К Москве я был привязан крепко и традициями и моей любовью, нежной и глубокой к этому столь обаятельному в те времена городу, единственному в мире по особому и трудно описуемому шарму. Только Константинополь и Севилья, во многом схожие с Москвой, дали мне некоторое ощущение подобное тем, которое давала Москва. Все русское мое нутро питалось Москвой. Чем более с годами в художественном сознании отстаивались понятия о подлинной самобытной красоте тех или иных явлений и образов (а сколько в прежней Москве было самобытного), тем глубже я ценил всё то, что в Москве было необычайного и единственного по красоте, прелести и живописности, не только официально могущих быть признанными в смысле исторических памятников мирового значения, но не всеми, кроме художников, угадываемых.

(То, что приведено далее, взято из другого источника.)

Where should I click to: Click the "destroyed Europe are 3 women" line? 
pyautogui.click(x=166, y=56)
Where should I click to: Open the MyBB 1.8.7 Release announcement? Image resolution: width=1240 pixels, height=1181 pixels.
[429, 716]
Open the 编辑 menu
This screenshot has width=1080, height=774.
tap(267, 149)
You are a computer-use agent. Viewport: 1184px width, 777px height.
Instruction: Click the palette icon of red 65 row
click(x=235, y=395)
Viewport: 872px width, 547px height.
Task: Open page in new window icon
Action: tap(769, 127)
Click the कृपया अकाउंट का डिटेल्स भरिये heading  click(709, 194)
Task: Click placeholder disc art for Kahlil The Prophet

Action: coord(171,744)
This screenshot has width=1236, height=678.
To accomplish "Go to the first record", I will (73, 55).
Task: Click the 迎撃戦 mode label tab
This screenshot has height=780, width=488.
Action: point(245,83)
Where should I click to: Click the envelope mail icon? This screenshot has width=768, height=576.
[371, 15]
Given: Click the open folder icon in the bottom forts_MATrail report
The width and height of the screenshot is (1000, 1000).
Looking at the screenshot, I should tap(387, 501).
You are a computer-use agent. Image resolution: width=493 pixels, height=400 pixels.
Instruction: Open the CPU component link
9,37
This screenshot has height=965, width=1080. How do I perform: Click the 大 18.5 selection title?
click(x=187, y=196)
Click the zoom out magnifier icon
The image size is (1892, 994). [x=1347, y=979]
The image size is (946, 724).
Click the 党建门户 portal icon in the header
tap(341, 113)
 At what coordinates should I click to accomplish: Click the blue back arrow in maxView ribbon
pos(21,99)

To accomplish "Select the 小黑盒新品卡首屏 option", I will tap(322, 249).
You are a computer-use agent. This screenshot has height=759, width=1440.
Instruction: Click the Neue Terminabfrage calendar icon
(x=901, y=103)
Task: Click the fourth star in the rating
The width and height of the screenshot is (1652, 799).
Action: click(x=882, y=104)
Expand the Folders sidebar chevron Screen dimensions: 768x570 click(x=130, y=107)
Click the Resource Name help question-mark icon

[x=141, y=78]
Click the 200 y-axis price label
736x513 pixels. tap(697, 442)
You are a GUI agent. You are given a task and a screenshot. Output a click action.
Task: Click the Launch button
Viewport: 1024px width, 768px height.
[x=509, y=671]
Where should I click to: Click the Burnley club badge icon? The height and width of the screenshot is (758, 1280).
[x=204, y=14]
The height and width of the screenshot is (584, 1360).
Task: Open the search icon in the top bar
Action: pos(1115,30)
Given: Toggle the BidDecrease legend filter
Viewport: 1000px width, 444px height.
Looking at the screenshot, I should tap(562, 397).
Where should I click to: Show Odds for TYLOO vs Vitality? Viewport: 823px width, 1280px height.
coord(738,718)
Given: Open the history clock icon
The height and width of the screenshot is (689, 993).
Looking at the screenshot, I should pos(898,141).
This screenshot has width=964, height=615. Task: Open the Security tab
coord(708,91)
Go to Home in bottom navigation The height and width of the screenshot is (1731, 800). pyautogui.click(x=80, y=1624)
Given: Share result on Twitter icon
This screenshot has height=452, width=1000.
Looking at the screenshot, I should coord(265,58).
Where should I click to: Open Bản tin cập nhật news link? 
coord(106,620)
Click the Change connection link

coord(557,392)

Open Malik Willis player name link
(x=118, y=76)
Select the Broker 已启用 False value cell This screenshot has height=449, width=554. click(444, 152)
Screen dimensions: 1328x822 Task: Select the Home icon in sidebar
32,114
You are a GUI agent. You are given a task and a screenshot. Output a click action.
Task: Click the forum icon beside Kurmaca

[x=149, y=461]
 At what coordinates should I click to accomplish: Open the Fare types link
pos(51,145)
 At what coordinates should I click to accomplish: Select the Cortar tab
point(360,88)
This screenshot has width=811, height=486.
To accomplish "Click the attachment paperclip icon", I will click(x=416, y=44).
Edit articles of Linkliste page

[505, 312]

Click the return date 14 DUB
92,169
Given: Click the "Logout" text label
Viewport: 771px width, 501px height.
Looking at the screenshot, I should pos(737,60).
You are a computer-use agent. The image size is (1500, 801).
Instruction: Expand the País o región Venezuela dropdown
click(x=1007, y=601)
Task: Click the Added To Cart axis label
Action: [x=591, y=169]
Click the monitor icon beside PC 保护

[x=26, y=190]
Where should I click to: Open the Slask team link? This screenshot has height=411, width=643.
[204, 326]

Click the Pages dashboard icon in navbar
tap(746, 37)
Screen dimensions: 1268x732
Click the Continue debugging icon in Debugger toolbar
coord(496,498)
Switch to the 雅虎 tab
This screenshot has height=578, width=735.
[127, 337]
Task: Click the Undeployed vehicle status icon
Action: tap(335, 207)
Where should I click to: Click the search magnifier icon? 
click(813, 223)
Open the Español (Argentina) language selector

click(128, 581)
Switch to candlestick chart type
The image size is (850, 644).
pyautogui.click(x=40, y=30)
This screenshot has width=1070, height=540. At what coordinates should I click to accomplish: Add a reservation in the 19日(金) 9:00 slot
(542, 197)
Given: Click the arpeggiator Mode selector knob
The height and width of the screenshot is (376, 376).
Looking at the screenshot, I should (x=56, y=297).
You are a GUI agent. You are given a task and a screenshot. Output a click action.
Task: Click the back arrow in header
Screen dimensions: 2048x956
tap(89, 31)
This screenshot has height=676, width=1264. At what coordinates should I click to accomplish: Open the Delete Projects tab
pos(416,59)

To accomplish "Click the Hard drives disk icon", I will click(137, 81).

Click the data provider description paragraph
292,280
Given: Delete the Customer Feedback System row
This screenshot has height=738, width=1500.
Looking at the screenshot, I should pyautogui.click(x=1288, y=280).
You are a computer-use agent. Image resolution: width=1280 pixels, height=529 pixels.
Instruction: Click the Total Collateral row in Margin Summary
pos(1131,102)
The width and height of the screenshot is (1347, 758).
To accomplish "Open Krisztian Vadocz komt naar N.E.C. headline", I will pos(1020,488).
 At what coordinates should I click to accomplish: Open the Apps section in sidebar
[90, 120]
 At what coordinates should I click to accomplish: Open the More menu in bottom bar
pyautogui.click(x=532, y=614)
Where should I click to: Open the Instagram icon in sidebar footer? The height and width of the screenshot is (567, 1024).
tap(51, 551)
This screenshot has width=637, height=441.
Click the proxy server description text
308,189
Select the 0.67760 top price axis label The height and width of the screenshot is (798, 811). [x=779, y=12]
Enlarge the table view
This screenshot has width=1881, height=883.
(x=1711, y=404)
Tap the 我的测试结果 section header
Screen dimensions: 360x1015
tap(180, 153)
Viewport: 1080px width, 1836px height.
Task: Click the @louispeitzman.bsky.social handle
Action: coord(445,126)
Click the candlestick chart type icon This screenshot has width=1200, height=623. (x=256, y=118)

Наряду с этим и наряду с очень богатой сферой музыкальной и литературной, в сфере пластического искусства в Москве не было художественных флюидов, нужных для развития имевшихся в ней национальных молодых художественных сил. В моем быту эти флюиды отсутствовали почти полностью.
Почему их не было? При таком богатстве русской музыки и после столь великого культурного национального дела Павла Михайловича Третьякова (основатель Третьяковской галереи) проложившего путь для художественного развития в Москве. Почему, с одной стороны, узкий консерватизм, обскурантизм, шовинизм, с другой стороны, наряду с этой косностью, увлечение новинками французского искусства с его завораживающей москвичей модой пряной, соблазнительной и столь часто сбивчиво опасной? Это сложный и глубокий вопрос, связанный со всей установкой нашей национальной общественной жизни, художественной культуры, преподавания и нашего отношения к Западу, со всем, что в этом было непродуманного, неуглубленного, поверхностно-легкомысленного. Отсюда, наряду с указанным шовинизмом и беспомощным консерватизмом, отсутствие подлинной динамики в национальном творчестве со всем, что в нем имеет быть преемственного и наряду с этим творчески-живого.